=== Items listed in a dataset ===
···

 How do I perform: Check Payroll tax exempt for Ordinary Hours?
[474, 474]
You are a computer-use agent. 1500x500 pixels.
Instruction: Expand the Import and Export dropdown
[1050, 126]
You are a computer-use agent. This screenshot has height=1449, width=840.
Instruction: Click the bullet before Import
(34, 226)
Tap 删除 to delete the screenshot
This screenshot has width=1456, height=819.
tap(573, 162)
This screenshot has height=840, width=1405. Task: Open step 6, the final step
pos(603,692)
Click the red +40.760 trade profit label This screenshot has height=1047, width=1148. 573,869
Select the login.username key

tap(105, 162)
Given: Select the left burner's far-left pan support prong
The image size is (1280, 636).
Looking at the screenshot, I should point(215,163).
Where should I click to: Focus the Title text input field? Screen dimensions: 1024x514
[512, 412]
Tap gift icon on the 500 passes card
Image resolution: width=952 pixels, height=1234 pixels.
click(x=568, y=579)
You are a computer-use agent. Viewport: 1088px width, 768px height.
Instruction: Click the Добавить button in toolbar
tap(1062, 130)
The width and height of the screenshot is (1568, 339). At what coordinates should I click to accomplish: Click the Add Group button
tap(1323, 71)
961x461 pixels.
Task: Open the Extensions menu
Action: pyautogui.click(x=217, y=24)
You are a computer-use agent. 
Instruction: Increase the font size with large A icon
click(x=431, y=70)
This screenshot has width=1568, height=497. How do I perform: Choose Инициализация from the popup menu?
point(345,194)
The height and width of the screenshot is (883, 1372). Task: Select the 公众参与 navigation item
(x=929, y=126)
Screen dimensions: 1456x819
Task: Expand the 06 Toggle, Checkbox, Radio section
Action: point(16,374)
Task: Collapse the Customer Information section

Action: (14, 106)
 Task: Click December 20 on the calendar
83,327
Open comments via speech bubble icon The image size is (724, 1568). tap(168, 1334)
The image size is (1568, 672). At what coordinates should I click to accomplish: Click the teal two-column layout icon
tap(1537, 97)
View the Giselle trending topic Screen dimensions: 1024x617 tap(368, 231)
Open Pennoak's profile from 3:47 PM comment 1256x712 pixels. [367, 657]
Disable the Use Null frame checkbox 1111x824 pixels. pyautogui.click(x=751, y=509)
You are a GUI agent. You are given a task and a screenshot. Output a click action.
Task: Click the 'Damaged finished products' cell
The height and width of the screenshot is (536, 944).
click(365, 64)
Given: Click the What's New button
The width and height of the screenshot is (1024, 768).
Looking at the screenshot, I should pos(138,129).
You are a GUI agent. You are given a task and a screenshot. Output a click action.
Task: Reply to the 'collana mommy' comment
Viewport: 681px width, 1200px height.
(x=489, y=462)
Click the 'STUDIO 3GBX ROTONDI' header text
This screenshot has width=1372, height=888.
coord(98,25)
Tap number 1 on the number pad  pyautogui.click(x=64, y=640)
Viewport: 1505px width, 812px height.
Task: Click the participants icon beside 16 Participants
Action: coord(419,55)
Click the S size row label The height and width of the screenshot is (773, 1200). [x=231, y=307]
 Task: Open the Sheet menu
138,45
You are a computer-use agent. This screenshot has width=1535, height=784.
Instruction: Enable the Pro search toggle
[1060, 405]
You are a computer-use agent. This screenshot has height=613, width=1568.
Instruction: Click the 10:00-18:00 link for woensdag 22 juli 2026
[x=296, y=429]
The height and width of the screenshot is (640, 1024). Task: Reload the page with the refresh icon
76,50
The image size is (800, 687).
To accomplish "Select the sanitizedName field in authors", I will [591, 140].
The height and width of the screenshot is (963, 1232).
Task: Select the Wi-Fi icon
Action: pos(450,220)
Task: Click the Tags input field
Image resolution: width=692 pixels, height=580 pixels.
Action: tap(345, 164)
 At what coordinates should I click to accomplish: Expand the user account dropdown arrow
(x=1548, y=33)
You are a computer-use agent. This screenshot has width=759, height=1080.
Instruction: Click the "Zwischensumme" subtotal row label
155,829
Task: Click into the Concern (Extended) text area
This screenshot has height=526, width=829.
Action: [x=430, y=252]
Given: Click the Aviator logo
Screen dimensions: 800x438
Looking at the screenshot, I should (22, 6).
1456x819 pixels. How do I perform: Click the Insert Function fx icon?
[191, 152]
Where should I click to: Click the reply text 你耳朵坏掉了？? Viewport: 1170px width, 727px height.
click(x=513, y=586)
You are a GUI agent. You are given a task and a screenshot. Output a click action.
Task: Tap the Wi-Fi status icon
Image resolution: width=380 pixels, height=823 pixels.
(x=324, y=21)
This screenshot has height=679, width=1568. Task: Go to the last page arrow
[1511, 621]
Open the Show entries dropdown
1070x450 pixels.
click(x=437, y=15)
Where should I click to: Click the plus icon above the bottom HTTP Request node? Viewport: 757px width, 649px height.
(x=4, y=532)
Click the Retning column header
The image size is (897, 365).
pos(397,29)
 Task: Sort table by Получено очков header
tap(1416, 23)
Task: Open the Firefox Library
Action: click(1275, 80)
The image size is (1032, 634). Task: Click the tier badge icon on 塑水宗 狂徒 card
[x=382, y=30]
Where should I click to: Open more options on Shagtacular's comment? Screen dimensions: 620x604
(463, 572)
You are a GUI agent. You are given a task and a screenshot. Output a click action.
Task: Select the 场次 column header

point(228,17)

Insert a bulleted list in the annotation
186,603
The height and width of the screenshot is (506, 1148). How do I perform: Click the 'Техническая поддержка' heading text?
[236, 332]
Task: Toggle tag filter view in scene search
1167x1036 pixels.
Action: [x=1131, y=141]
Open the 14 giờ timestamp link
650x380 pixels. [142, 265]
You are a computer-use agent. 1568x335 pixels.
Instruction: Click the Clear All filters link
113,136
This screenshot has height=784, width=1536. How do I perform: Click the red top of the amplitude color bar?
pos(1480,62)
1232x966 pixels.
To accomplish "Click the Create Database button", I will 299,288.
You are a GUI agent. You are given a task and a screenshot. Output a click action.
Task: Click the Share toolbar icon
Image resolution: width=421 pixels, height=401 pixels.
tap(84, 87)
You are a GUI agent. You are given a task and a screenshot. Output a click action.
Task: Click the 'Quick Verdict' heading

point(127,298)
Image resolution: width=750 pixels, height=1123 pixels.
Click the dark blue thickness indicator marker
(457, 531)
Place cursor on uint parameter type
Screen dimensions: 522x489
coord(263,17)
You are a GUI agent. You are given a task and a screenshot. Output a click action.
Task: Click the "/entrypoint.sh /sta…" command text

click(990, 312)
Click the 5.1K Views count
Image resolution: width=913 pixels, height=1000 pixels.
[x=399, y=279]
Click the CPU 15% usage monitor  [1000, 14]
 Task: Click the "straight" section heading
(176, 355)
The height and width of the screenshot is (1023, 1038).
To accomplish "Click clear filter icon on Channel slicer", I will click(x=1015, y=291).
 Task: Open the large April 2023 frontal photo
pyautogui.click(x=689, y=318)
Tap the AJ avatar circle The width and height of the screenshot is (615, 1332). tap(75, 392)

···

=== TO BE DONE ===
Count how many of the lines above contain the string "Insert". Reply with only the number.

=== RESULT ===
2